EXERCISE:
Copy the part of the data that opens with the line containing "Click the clock icon beside 18:46" and closes with the line containing "click(x=102, y=27)", keeping every line exactly as it stands.

RECORDS PROVIDED:
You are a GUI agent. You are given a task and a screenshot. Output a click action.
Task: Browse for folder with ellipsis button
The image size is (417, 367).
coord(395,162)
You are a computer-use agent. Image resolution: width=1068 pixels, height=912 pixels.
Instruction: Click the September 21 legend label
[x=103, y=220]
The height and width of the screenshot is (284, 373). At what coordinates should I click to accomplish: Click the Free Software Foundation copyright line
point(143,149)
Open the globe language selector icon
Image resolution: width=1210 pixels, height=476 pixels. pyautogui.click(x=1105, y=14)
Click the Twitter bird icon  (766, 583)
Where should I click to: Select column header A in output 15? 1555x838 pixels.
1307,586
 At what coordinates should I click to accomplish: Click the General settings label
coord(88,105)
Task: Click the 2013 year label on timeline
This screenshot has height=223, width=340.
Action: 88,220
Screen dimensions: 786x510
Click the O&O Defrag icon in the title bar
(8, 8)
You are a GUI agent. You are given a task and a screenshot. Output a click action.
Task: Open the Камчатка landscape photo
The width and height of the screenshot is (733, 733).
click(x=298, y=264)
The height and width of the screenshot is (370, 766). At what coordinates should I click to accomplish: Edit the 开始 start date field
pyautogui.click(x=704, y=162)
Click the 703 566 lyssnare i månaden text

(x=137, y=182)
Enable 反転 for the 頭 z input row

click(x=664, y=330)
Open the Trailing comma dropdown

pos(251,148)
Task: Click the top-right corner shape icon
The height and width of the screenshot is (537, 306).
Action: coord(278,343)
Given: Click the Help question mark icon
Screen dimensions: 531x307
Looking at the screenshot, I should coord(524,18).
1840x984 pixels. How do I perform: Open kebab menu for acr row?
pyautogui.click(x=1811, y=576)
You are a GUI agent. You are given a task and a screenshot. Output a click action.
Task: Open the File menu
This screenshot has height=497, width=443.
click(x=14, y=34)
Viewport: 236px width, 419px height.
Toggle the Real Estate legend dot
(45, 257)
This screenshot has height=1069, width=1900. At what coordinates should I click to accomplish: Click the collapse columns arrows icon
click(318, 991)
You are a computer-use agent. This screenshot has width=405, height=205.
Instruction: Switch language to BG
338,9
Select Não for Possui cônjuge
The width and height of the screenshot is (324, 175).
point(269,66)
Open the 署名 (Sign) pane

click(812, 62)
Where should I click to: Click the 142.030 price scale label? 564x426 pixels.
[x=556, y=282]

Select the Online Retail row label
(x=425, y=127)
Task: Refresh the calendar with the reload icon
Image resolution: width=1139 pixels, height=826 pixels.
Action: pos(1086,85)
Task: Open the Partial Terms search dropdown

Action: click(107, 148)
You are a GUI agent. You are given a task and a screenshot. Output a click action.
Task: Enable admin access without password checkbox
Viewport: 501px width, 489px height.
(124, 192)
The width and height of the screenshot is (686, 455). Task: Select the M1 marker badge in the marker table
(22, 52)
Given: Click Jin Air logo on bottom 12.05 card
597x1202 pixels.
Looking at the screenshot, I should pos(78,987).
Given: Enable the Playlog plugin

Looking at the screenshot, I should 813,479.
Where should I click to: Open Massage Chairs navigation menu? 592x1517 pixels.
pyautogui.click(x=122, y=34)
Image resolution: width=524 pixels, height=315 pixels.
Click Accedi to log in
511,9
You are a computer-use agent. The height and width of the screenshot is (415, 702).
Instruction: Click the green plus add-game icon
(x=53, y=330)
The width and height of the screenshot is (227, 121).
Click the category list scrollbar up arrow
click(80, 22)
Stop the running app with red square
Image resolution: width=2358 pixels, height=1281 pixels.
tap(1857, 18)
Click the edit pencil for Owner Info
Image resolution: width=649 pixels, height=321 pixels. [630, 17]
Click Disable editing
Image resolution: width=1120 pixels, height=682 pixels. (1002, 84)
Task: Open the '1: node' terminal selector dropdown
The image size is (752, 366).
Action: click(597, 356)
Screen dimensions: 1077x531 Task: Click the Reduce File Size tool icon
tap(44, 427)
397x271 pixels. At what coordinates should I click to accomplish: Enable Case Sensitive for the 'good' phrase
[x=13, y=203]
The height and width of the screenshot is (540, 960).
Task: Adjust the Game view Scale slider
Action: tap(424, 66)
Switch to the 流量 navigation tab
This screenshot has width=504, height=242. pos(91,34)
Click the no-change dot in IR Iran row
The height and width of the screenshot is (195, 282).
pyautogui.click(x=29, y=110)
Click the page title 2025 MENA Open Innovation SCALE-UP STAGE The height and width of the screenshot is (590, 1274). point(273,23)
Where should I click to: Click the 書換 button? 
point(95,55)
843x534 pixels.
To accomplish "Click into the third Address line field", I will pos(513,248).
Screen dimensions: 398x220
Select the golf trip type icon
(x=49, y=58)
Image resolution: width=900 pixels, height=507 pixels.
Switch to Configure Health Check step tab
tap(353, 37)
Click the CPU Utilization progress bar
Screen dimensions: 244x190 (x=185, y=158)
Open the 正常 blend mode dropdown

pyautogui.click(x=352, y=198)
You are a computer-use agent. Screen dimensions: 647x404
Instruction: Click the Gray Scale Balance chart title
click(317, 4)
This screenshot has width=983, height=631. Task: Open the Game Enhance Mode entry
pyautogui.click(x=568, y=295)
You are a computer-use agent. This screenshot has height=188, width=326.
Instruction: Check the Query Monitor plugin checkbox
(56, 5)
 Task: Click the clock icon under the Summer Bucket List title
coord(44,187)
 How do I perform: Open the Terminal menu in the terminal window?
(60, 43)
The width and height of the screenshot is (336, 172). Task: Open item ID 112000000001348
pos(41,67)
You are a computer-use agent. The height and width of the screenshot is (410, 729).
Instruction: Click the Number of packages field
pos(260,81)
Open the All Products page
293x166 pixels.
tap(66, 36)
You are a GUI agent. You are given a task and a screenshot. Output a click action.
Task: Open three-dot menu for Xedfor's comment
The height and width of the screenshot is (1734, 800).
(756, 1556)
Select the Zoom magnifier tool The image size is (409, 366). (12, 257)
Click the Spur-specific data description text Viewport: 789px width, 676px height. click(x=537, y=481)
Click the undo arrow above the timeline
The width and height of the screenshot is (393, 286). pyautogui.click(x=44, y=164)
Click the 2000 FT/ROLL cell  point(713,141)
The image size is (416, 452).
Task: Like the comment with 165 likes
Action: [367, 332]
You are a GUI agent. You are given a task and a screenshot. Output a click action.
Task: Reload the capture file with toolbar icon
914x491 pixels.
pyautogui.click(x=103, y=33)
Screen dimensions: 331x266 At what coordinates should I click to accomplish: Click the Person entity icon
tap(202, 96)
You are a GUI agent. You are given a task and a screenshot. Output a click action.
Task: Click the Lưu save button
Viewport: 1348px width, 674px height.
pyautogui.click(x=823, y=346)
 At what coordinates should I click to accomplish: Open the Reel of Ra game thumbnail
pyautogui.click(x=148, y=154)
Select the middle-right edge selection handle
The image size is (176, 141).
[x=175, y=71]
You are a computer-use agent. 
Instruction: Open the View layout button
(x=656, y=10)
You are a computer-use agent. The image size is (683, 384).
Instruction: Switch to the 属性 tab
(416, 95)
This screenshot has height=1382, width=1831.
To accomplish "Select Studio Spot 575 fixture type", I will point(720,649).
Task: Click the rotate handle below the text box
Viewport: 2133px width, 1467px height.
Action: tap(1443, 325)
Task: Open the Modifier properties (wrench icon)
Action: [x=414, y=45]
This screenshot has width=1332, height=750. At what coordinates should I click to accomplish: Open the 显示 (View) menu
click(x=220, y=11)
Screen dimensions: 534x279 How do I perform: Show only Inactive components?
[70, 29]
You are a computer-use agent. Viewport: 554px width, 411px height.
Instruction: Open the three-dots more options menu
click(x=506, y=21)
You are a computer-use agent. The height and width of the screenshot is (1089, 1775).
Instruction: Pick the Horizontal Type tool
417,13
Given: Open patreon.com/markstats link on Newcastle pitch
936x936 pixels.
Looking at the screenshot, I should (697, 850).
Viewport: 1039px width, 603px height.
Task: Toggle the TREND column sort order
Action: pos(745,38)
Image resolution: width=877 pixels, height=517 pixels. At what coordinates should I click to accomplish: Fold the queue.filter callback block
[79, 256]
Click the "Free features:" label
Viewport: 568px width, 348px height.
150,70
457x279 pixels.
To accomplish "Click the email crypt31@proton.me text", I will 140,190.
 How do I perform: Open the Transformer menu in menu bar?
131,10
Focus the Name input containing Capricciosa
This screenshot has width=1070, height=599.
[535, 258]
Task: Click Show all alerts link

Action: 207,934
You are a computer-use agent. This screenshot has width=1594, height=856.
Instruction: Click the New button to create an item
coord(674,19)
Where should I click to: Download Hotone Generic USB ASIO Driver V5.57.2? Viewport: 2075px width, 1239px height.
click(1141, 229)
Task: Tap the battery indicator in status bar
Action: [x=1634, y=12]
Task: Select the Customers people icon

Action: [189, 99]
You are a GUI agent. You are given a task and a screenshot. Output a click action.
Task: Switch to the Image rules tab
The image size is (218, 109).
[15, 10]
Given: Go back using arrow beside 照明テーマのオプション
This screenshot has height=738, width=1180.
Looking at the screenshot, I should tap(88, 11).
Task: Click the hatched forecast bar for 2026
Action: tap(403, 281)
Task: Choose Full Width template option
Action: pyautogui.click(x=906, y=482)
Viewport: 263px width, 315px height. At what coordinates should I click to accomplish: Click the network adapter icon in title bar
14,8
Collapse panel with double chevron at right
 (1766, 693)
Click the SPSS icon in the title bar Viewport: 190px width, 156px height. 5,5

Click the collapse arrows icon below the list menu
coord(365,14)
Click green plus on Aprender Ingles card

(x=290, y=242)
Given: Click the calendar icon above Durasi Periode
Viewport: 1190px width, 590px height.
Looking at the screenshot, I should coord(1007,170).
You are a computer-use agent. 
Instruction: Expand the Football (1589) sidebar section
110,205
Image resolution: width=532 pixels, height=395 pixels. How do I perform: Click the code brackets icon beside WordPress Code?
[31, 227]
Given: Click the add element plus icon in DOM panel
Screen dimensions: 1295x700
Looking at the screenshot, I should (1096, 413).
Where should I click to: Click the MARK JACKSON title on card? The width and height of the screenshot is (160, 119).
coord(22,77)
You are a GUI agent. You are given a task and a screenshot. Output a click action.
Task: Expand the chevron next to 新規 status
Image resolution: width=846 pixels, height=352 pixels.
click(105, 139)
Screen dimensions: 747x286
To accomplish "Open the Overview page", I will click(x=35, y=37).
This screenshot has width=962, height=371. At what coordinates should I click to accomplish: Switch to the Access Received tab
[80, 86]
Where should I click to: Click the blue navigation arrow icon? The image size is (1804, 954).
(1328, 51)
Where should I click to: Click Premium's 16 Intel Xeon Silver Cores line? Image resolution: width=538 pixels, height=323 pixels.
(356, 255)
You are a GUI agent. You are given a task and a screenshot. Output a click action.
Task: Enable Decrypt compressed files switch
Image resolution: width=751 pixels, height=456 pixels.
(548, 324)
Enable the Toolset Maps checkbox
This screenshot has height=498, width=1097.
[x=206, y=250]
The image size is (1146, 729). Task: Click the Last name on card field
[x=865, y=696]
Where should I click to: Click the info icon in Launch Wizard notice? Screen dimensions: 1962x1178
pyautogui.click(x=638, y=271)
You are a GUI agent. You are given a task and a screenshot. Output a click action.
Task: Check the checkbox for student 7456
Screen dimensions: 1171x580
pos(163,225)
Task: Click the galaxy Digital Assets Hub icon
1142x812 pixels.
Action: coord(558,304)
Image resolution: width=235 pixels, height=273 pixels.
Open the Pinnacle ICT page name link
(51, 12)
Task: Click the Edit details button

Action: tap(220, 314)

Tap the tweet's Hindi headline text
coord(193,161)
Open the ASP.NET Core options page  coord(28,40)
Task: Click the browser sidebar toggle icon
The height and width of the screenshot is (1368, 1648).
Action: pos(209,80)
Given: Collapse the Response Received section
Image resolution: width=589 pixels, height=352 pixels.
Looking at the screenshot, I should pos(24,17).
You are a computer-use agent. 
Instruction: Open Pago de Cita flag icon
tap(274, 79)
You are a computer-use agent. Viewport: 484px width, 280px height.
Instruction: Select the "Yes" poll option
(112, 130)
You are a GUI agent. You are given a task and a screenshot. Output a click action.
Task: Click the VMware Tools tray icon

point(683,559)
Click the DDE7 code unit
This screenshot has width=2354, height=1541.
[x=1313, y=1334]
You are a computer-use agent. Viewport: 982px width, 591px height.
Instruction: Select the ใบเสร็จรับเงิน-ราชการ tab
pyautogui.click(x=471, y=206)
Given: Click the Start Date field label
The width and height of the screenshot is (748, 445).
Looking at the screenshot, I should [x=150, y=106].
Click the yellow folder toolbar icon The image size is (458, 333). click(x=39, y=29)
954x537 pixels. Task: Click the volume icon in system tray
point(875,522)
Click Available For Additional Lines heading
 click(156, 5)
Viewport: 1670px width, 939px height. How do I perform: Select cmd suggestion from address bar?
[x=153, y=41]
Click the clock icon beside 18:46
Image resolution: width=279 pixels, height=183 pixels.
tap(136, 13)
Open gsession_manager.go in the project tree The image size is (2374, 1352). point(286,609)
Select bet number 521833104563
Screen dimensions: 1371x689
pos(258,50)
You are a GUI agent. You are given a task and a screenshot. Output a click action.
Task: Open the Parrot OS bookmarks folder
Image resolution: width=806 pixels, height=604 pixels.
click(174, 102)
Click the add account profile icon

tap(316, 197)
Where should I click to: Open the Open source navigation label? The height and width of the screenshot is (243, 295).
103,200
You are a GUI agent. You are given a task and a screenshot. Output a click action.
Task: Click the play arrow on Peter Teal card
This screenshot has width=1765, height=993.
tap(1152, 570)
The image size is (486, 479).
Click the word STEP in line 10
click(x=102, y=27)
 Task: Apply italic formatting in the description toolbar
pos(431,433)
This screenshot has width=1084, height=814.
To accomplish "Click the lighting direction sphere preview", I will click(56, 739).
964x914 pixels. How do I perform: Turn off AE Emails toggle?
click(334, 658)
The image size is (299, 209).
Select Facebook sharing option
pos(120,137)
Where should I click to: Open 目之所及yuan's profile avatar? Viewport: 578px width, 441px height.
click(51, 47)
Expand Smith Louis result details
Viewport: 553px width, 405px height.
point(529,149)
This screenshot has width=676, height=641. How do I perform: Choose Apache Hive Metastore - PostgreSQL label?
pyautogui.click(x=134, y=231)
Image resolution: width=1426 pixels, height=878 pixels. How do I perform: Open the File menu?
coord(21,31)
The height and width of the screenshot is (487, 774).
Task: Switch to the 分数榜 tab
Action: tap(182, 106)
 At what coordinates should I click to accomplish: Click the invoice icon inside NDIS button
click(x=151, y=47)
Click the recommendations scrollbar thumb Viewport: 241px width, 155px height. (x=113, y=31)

EXPECTED ANSWER:
Click the clock icon beside 18:46
Image resolution: width=279 pixels, height=183 pixels.
tap(136, 13)
Open gsession_manager.go in the project tree The image size is (2374, 1352). point(286,609)
Select bet number 521833104563
Screen dimensions: 1371x689
pos(258,50)
You are a GUI agent. You are given a task and a screenshot. Output a click action.
Task: Open the Parrot OS bookmarks folder
Image resolution: width=806 pixels, height=604 pixels.
click(174, 102)
Click the add account profile icon

tap(316, 197)
Where should I click to: Open the Open source navigation label? The height and width of the screenshot is (243, 295).
103,200
You are a GUI agent. You are given a task and a screenshot. Output a click action.
Task: Click the play arrow on Peter Teal card
This screenshot has width=1765, height=993.
tap(1152, 570)
The image size is (486, 479).
Click the word STEP in line 10
click(x=102, y=27)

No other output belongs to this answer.